The incircle $T$ of the scalene $\triangle ABC$ touches $BC$ at $D$, $CA$ at $E$ and $AB$ at $F$. lf $R_1$ be the radius of the circle inside $\triangle ABC$ which is tangent to $T$ and the sides $AB$ and $AC$. Define $R_2$ and $R_3$ similarly. If $R_1=16$, $R_2=25$, $R_3=36$, determine radius of $T$.
My Effort I tried drawing diagram but felt completely clue-less.

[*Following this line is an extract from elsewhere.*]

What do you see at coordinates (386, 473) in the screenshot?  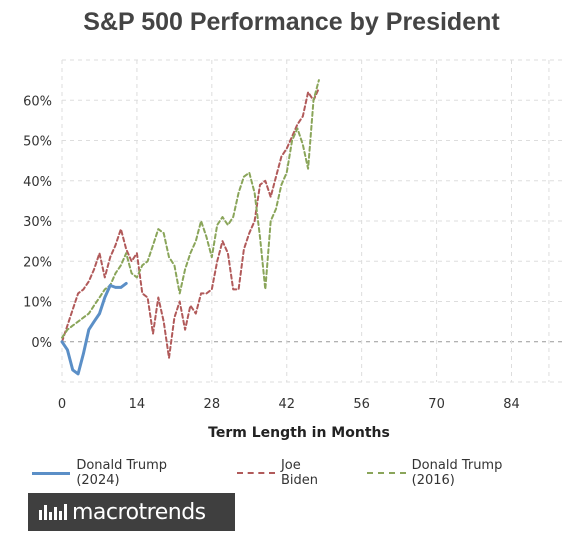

It's quite easy to show that if $R$ is the radius of $T$, $$\sin\frac A2=\frac{R-16}{R+16}$$ $$\sin\frac B2=\frac{R-25}{R+25}$$ $$\sin\frac C2=\frac{R-36}{R+36}$$ We may now use the following identity since $A+B+C=\pi$: $$\sin^2\frac A2+\sin^2\frac B2+\sin^2\frac C2+2\sin\frac A2\sin\frac B2\sin\frac C2=1$$ Substituting the expressions for $\sin\frac X2$ in terms of $R$ and solving the resulting equation yields the only positive solution as $R=74$.
More generally, if $R_1=a^2$, $R_2=b^2$ and $R_3=c^2$ then $R=ab+bc+ca$.